IFN-λ Exerts Opposing Effects on T Cell Responses Depending on the Chronicity of the Virus Infection

IFN-lambda induces an antiviral state in many cell types and may contribute to the overall inflammatory environment after infection. Either of these effects may influence adaptive immune responses, but the role of type 3 IFNs in the development of primary and memory T cell responses to infection has not been evaluated. In this study, we examined T cell responses to acute or persistent lymphocytic choriomeningitis virus infection in IFN-lambda R1-deficient mice.
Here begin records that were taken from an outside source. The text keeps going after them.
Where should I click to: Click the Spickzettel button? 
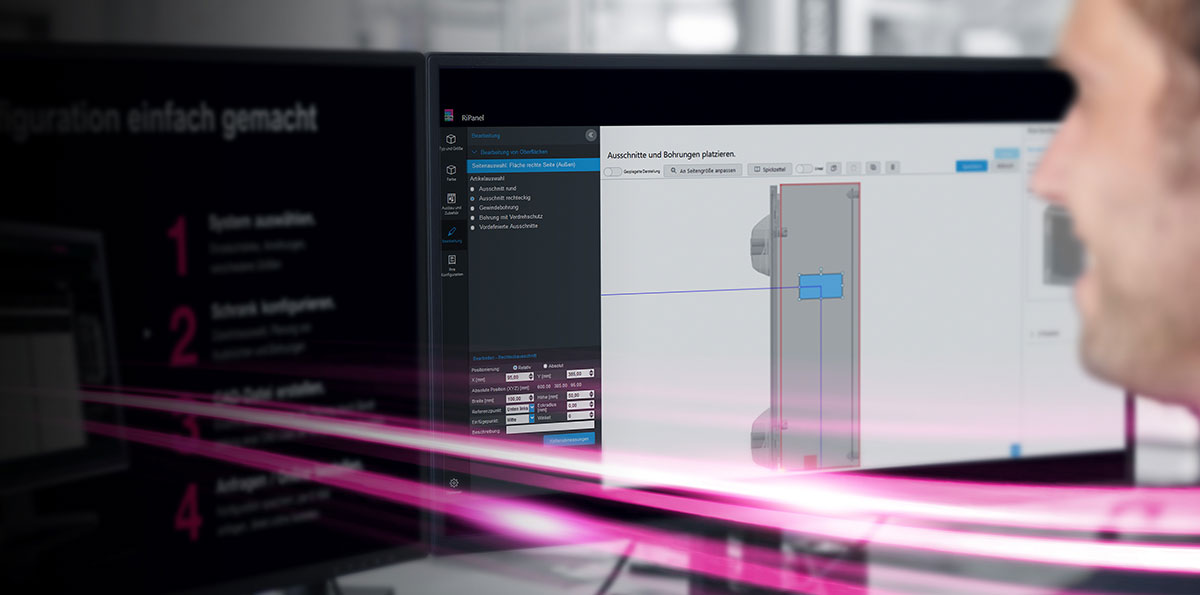(x=769, y=170)

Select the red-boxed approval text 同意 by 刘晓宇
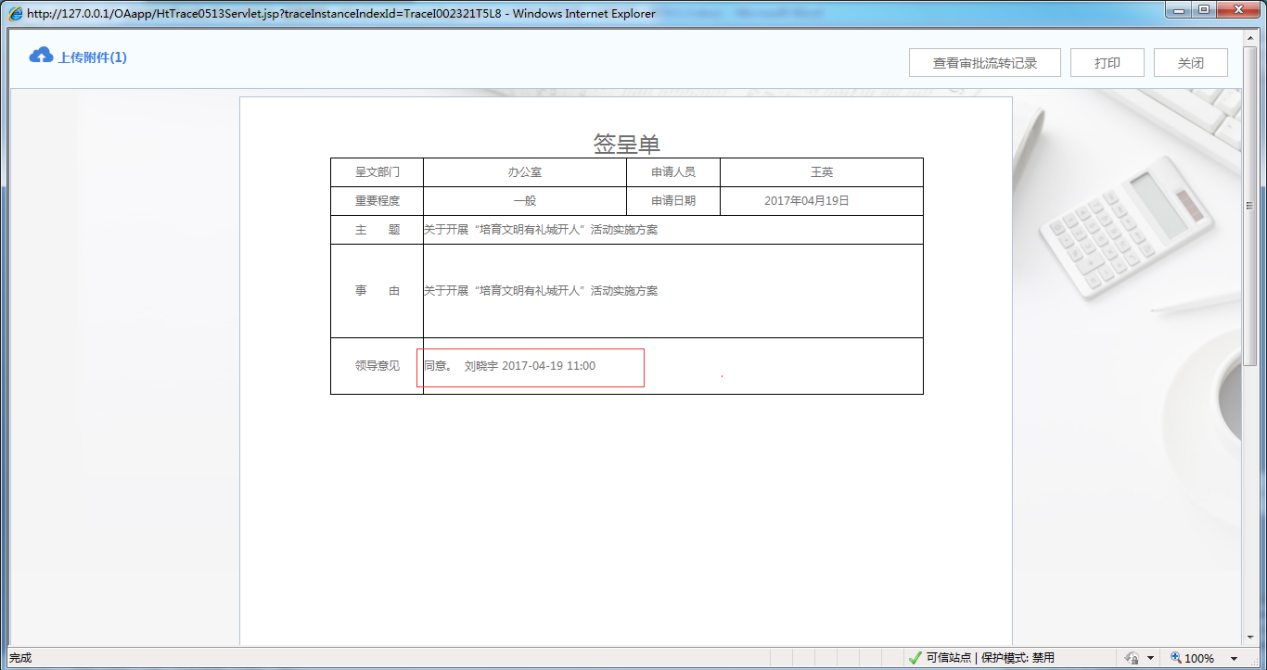coord(530,367)
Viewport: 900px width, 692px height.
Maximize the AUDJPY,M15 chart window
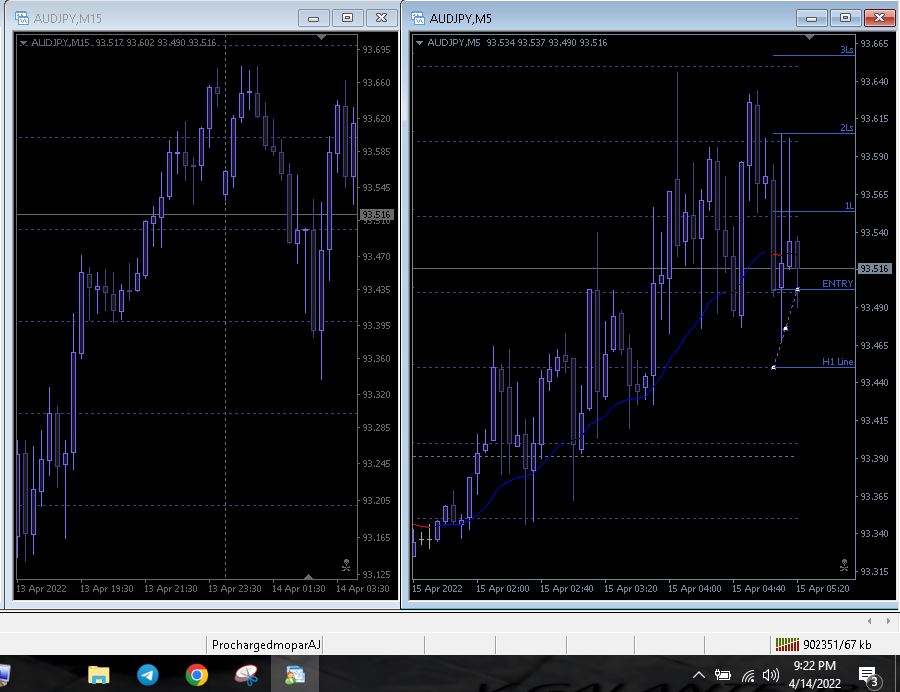[347, 18]
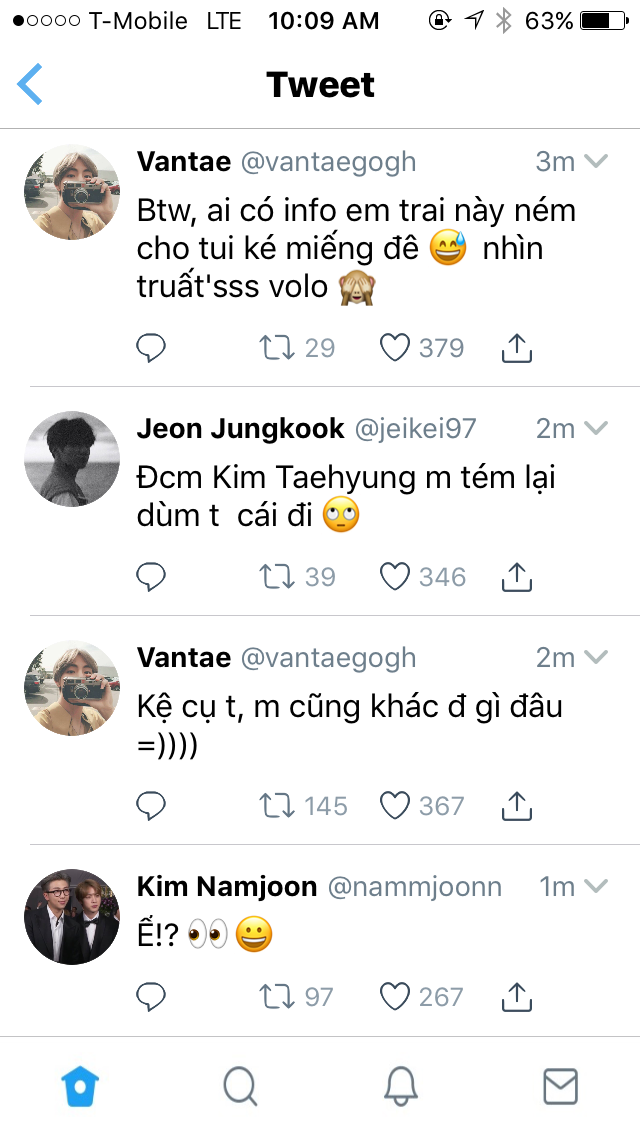
Task: Retweet the Vantae tweet with 145 retweets
Action: click(276, 806)
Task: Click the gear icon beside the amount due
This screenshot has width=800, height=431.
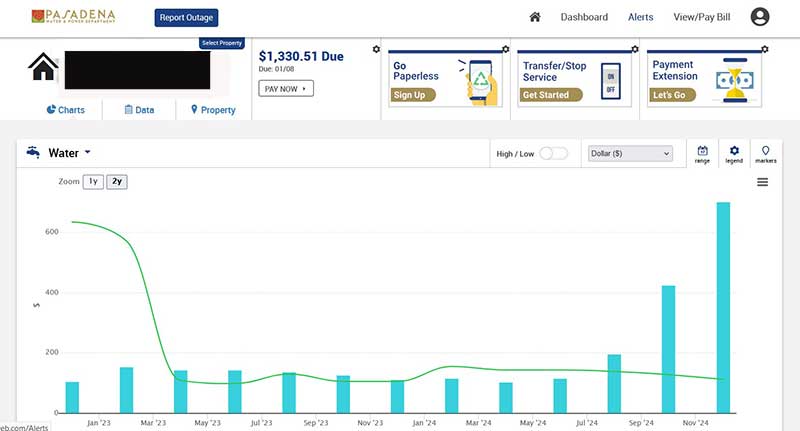Action: pyautogui.click(x=376, y=49)
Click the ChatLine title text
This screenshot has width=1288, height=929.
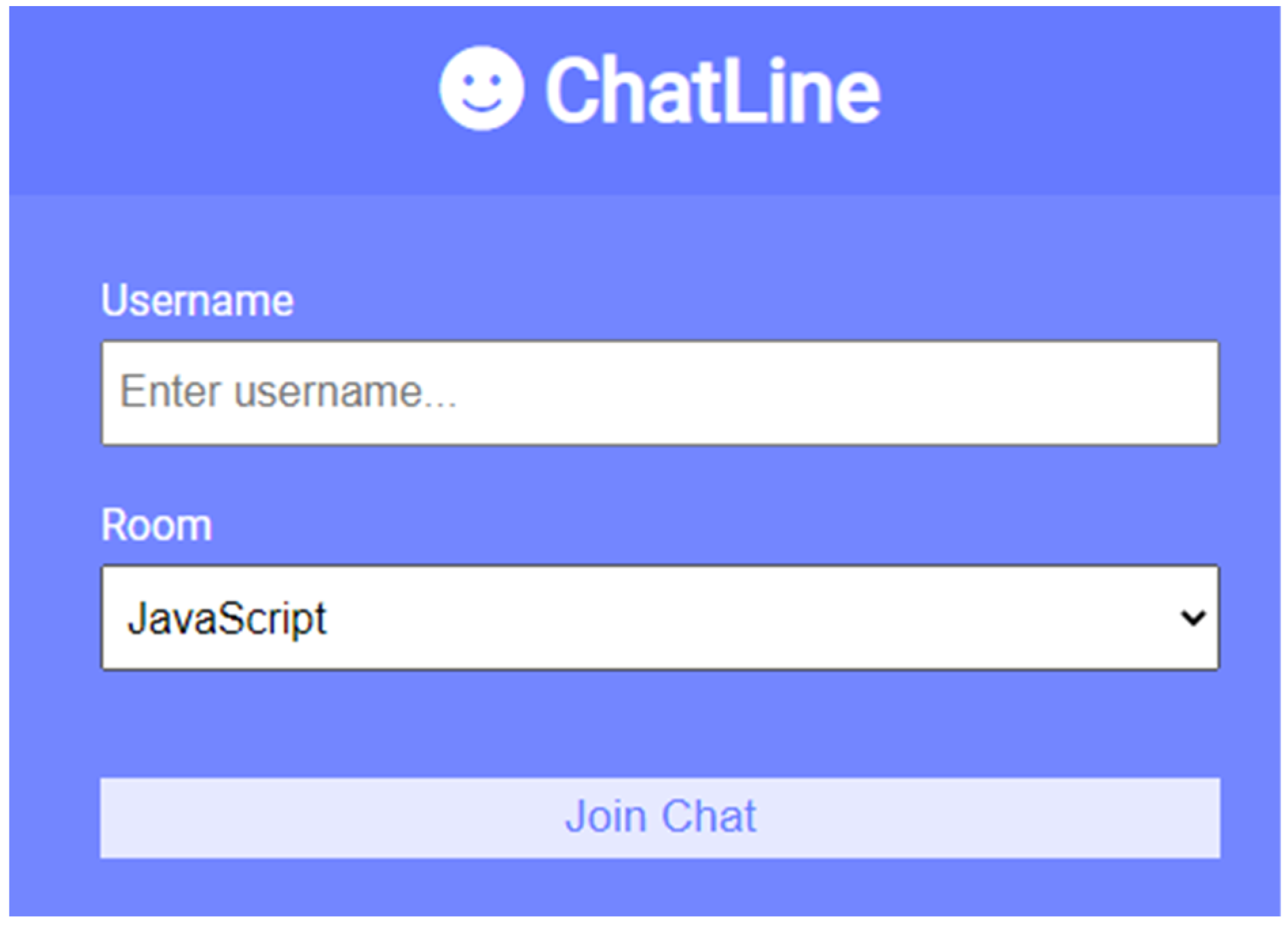(x=713, y=91)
Following acute infection, we find that IFN-lambda R1-deficient mice produced normal levels of IFN, robust NK cell responses, but greater than normal CD4(+) and CD8(+) T cell responses compared with wild type BALB/c mice. There were more T cells that were IL-7R(hi) and, correspondingly, the IFN-lambda R-deficient mice showed a 2- to 3-fold increase in memory T cell number. The inhibitory effect of IFN-lambda R expression was independent of direct cytokine signaling into T cells. In contrast with acute infection, the IFN-lambda R-deficient mice generated markedly diminished T cell responses and had greater weight loss compared with wild type mice when confronted with a highly disseminating variant of lymphocytic choriomeningitis virus. These data indicate that IFN-lambda R limits T cell responses and memory after transient infection but augments T cell responses during persisting infection. Thus, the immune-regulatory functions for IFN-lambda R are complex and vary with the overall inflammatory environment.